== Element and text location data ==
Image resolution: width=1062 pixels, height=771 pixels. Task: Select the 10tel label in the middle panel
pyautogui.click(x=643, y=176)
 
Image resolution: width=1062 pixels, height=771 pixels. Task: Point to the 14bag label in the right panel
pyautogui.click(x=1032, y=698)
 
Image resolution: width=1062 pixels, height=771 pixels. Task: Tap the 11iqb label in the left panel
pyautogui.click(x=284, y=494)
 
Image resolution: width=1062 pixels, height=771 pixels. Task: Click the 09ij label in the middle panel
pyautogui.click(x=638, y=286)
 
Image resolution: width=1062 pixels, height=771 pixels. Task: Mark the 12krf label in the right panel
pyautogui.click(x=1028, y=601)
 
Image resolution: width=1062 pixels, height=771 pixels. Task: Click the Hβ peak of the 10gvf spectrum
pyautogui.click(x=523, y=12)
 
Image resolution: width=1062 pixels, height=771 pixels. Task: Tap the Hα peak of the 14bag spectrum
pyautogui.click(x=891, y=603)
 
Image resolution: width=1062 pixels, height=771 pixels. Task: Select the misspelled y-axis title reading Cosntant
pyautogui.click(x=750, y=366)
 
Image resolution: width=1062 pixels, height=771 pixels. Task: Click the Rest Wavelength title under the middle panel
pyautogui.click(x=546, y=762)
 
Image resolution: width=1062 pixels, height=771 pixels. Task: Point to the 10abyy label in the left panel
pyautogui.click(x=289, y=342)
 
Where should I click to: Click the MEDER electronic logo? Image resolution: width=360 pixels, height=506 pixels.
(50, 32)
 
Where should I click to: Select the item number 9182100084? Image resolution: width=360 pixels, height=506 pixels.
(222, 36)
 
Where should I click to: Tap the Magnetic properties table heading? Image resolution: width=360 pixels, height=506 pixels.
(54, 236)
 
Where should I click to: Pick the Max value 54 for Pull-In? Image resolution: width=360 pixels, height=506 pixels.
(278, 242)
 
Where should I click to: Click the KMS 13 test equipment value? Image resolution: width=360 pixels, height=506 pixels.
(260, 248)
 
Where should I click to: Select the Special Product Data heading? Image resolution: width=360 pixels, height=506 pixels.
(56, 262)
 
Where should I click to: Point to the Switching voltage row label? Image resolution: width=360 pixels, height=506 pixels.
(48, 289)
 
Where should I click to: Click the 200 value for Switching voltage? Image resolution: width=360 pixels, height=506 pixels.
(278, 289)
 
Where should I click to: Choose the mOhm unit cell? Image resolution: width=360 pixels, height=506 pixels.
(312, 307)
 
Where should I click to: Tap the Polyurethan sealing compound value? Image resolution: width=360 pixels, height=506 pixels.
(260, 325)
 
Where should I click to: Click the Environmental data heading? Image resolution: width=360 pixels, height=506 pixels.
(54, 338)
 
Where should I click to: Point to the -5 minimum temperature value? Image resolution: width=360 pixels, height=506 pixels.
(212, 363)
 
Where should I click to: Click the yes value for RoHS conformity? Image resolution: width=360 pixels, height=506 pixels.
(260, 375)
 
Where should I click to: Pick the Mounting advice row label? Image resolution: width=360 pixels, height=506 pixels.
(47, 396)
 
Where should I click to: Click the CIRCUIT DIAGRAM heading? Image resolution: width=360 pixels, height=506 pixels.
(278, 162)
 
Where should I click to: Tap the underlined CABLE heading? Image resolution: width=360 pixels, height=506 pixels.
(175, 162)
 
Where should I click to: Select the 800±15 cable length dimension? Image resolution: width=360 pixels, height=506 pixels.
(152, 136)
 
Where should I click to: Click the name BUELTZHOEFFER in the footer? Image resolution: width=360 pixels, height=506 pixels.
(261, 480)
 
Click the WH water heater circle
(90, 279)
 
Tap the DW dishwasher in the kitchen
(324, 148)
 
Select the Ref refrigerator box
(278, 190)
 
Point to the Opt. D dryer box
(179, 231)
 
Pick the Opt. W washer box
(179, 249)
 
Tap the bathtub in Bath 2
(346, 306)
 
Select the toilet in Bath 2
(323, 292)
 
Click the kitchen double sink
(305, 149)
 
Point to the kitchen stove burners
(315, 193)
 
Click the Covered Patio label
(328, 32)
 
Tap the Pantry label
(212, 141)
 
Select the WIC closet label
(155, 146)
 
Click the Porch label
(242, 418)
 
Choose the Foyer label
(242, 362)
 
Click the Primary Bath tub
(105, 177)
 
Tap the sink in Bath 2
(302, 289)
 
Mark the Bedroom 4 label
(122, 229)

== REQUIRED TASK ==
Can you copy out every one of the entries above word for word?

== WRITTEN REPLY ==
Image resolution: width=1062 pixels, height=771 pixels. Task: Select the 10tel label in the middle panel
pyautogui.click(x=643, y=176)
 
Image resolution: width=1062 pixels, height=771 pixels. Task: Point to the 14bag label in the right panel
pyautogui.click(x=1032, y=698)
 
Image resolution: width=1062 pixels, height=771 pixels. Task: Tap the 11iqb label in the left panel
pyautogui.click(x=284, y=494)
 
Image resolution: width=1062 pixels, height=771 pixels. Task: Click the 09ij label in the middle panel
pyautogui.click(x=638, y=286)
 
Image resolution: width=1062 pixels, height=771 pixels. Task: Mark the 12krf label in the right panel
pyautogui.click(x=1028, y=601)
 
Image resolution: width=1062 pixels, height=771 pixels. Task: Click the Hβ peak of the 10gvf spectrum
pyautogui.click(x=523, y=12)
 
Image resolution: width=1062 pixels, height=771 pixels. Task: Tap the Hα peak of the 14bag spectrum
pyautogui.click(x=891, y=603)
 
Image resolution: width=1062 pixels, height=771 pixels. Task: Select the misspelled y-axis title reading Cosntant
pyautogui.click(x=750, y=366)
 
Image resolution: width=1062 pixels, height=771 pixels. Task: Click the Rest Wavelength title under the middle panel
pyautogui.click(x=546, y=762)
 
Image resolution: width=1062 pixels, height=771 pixels. Task: Point to the 10abyy label in the left panel
pyautogui.click(x=289, y=342)
 
Where should I click to: Click the MEDER electronic logo? Image resolution: width=360 pixels, height=506 pixels.
(50, 32)
 
Where should I click to: Select the item number 9182100084? Image resolution: width=360 pixels, height=506 pixels.
(222, 36)
 
Where should I click to: Tap the Magnetic properties table heading? Image resolution: width=360 pixels, height=506 pixels.
(54, 236)
 
Where should I click to: Pick the Max value 54 for Pull-In? Image resolution: width=360 pixels, height=506 pixels.
(278, 242)
 
Where should I click to: Click the KMS 13 test equipment value? Image resolution: width=360 pixels, height=506 pixels.
(260, 248)
 
Where should I click to: Select the Special Product Data heading? Image resolution: width=360 pixels, height=506 pixels.
(56, 262)
 
Where should I click to: Point to the Switching voltage row label? Image resolution: width=360 pixels, height=506 pixels.
(48, 289)
 
Where should I click to: Click the 200 value for Switching voltage? Image resolution: width=360 pixels, height=506 pixels.
(278, 289)
 
Where should I click to: Choose the mOhm unit cell? Image resolution: width=360 pixels, height=506 pixels.
(312, 307)
 
Where should I click to: Tap the Polyurethan sealing compound value? Image resolution: width=360 pixels, height=506 pixels.
(260, 325)
 
Where should I click to: Click the Environmental data heading? Image resolution: width=360 pixels, height=506 pixels.
(54, 338)
 
Where should I click to: Point to the -5 minimum temperature value? Image resolution: width=360 pixels, height=506 pixels.
(212, 363)
 
Where should I click to: Click the yes value for RoHS conformity? Image resolution: width=360 pixels, height=506 pixels.
(260, 375)
 
Where should I click to: Pick the Mounting advice row label? Image resolution: width=360 pixels, height=506 pixels.
(47, 396)
 
Where should I click to: Click the CIRCUIT DIAGRAM heading? Image resolution: width=360 pixels, height=506 pixels.
(278, 162)
 
Where should I click to: Tap the underlined CABLE heading? Image resolution: width=360 pixels, height=506 pixels.
(175, 162)
 
Where should I click to: Select the 800±15 cable length dimension? Image resolution: width=360 pixels, height=506 pixels.
(152, 136)
 
Where should I click to: Click the name BUELTZHOEFFER in the footer? Image resolution: width=360 pixels, height=506 pixels.
(261, 480)
 
Click the WH water heater circle
(90, 279)
 
Tap the DW dishwasher in the kitchen
(324, 148)
 
Select the Ref refrigerator box
(278, 190)
 
Point to the Opt. D dryer box
(179, 231)
 
Pick the Opt. W washer box
(179, 249)
 
Tap the bathtub in Bath 2
(346, 306)
 
Select the toilet in Bath 2
(323, 292)
 
Click the kitchen double sink
(305, 149)
 
Point to the kitchen stove burners
(315, 193)
 
Click the Covered Patio label
(328, 32)
 
Tap the Pantry label
(212, 141)
 
Select the WIC closet label
(155, 146)
 
Click the Porch label
(242, 418)
 
Choose the Foyer label
(242, 362)
 
Click the Primary Bath tub
(105, 177)
 
Tap the sink in Bath 2
(302, 289)
 
Mark the Bedroom 4 label
(122, 229)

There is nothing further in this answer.